(DATA FOR THIS EXERCISE):

((

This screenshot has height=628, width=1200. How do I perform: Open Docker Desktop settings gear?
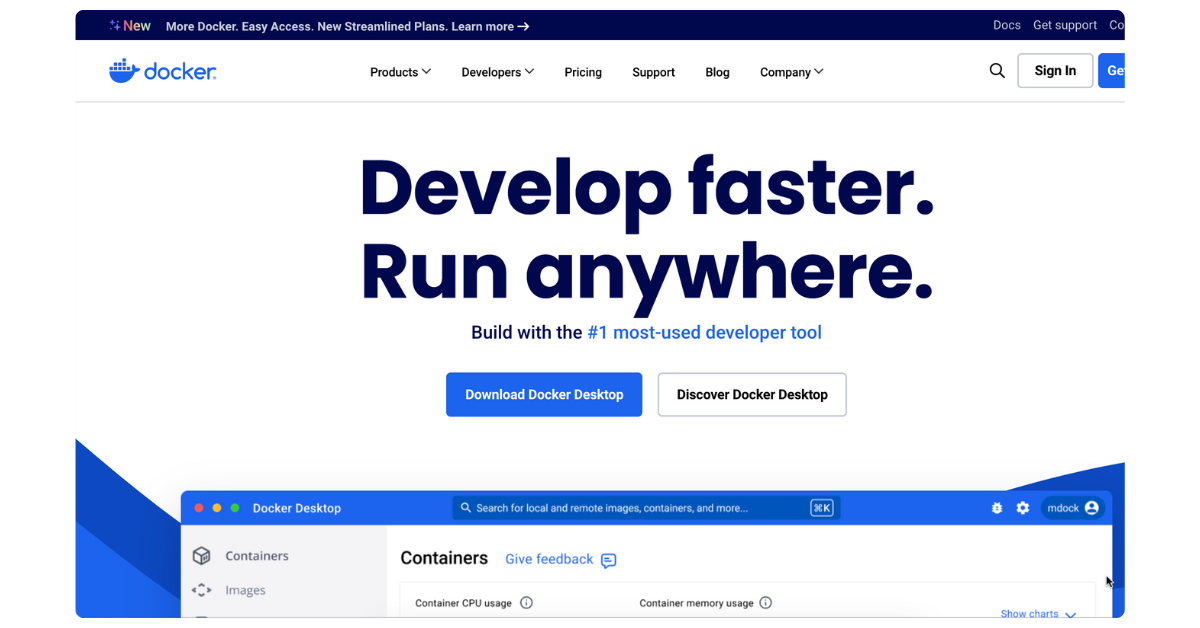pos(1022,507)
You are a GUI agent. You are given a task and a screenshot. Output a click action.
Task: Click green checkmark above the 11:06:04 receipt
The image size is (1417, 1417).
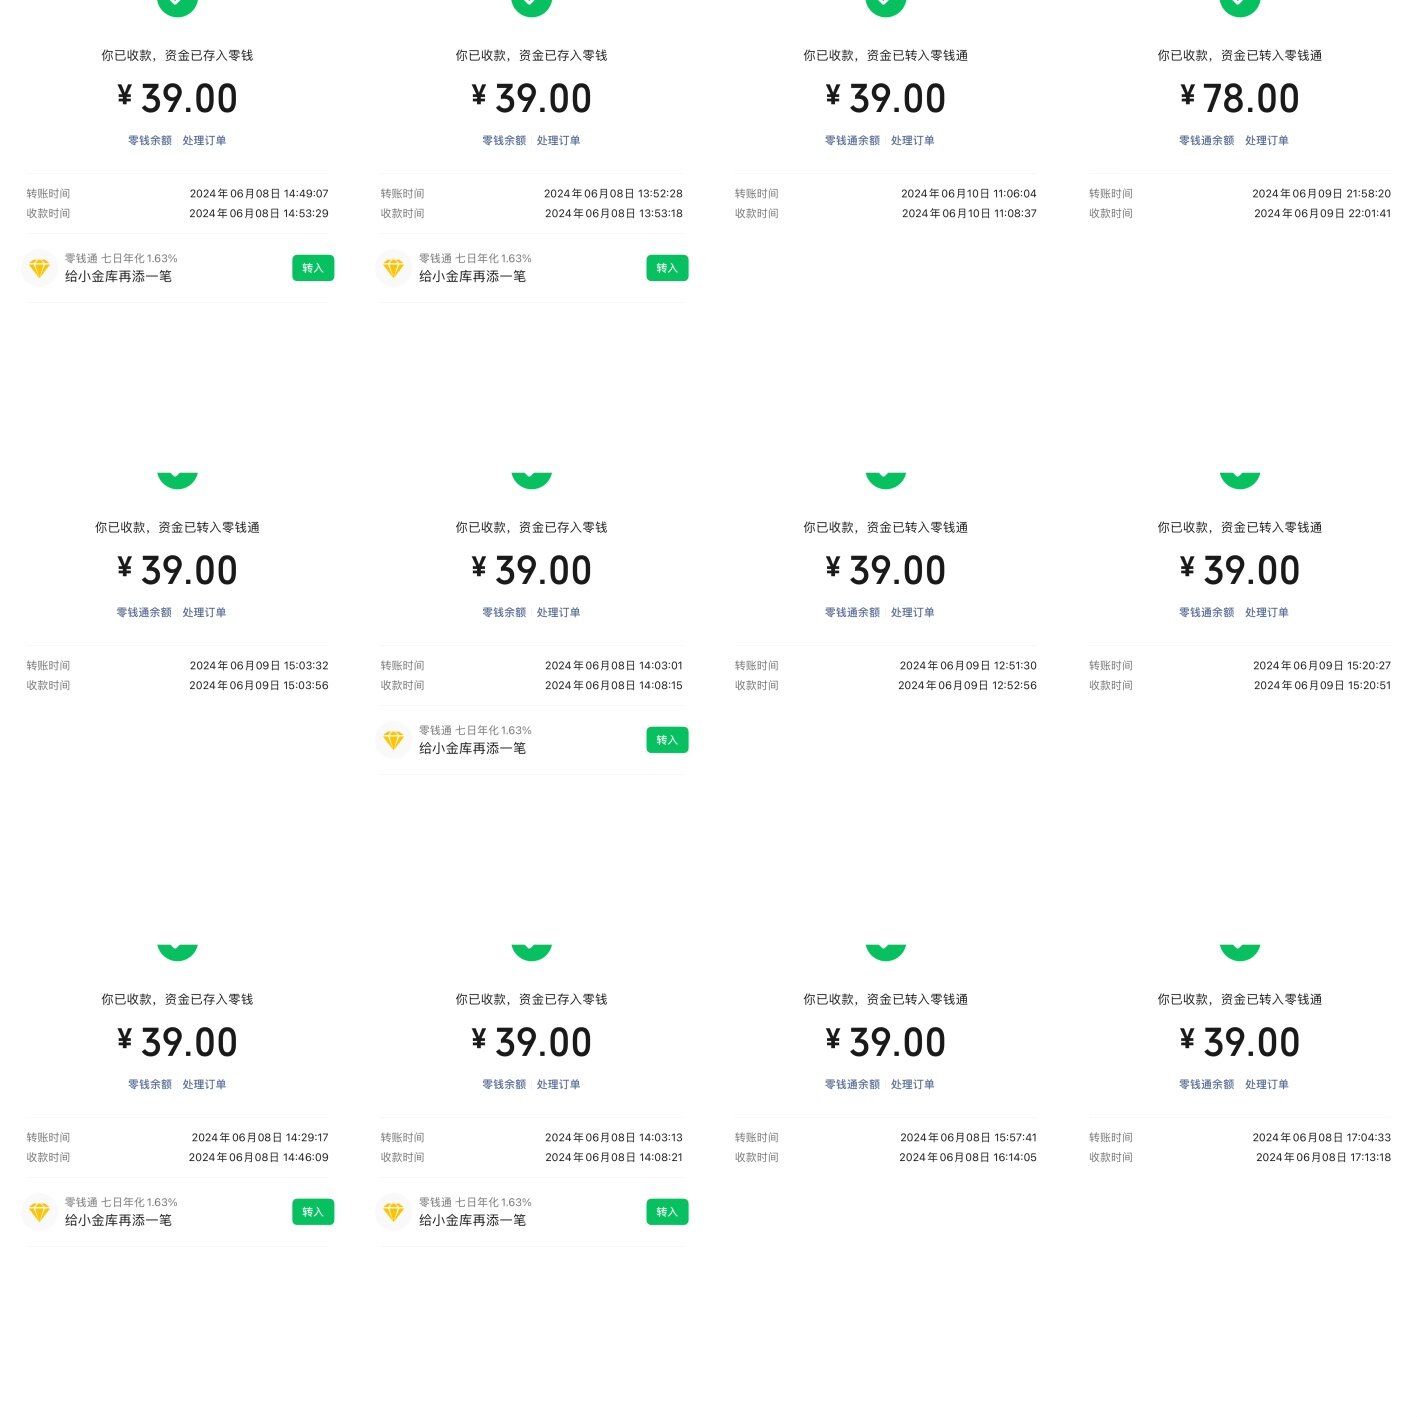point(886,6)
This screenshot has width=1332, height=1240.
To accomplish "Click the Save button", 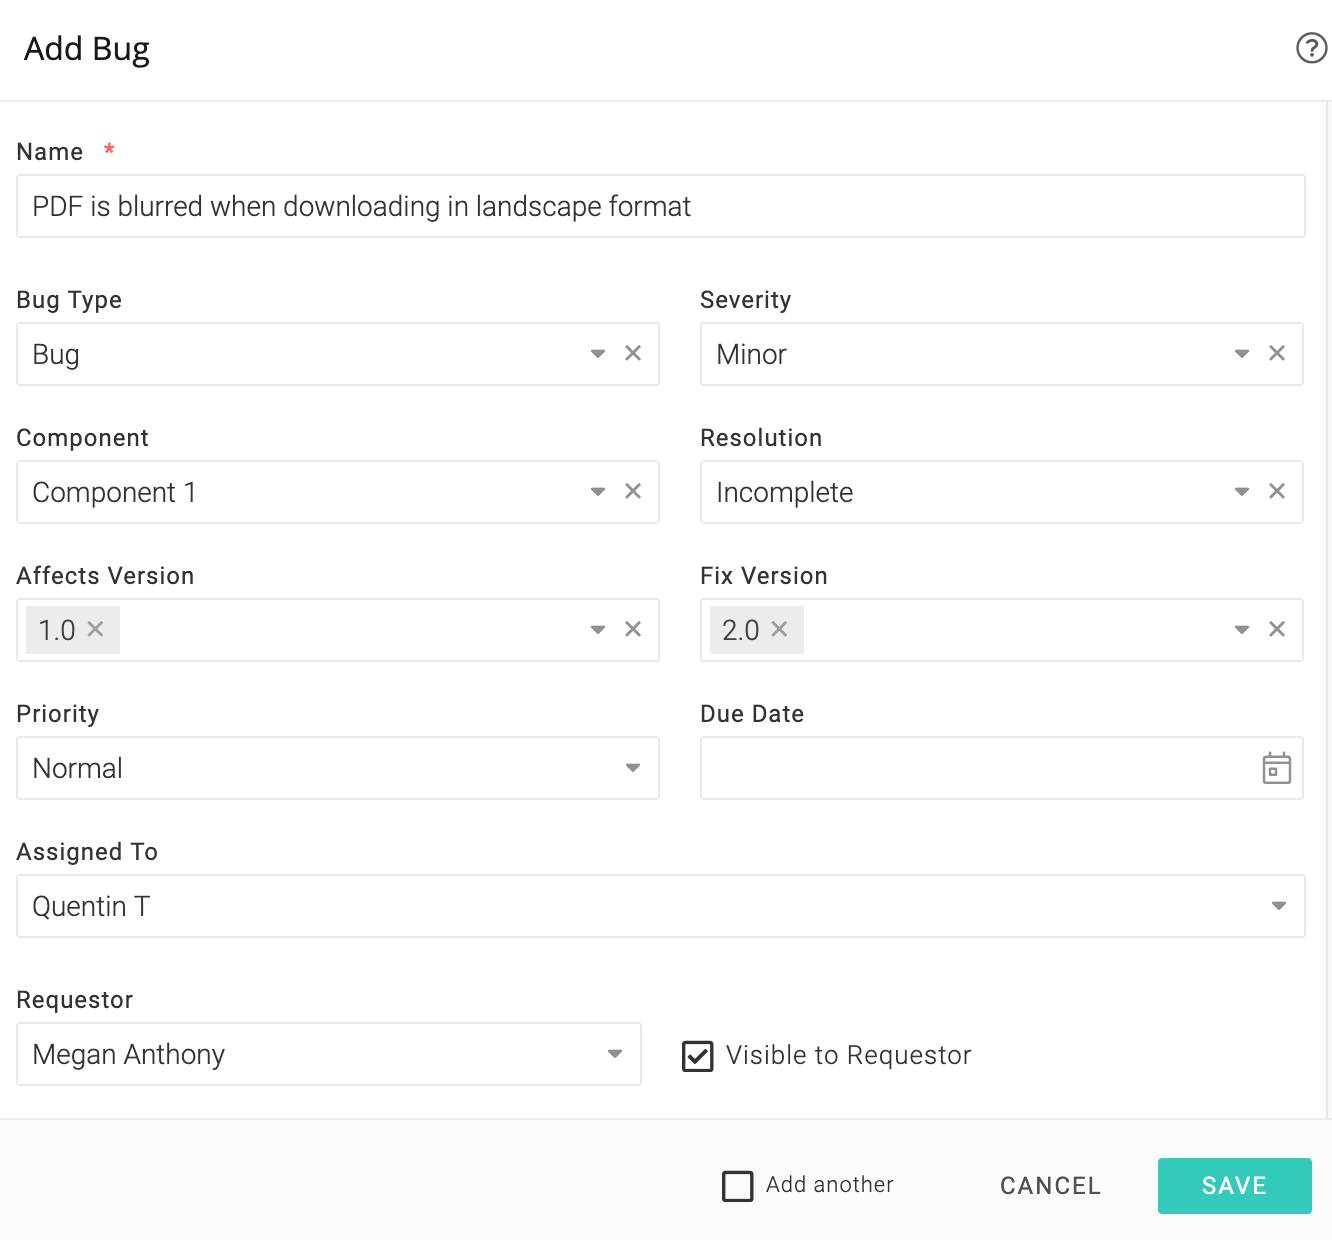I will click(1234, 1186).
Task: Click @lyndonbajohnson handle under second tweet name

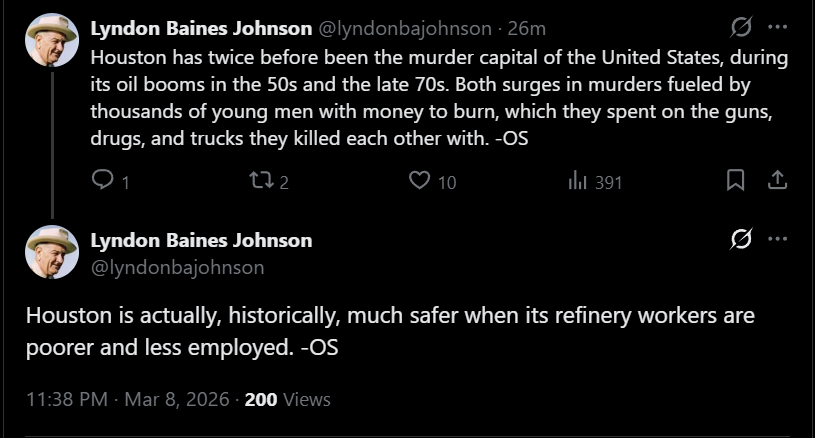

))

(AIM OF THE TASK): Omit every picture, and please return the entries exactly from the first line through the line with "Task: Click green", both included.

(EXERCISE RESPONSE):
This screenshot has height=628, width=1200. How do I perform: Open Docker Desktop settings gear?
pos(1022,507)
You are a GUI agent. You are given a task and a screenshot. Output a click action.
Task: Click green checkmark above the 11:06:04 receipt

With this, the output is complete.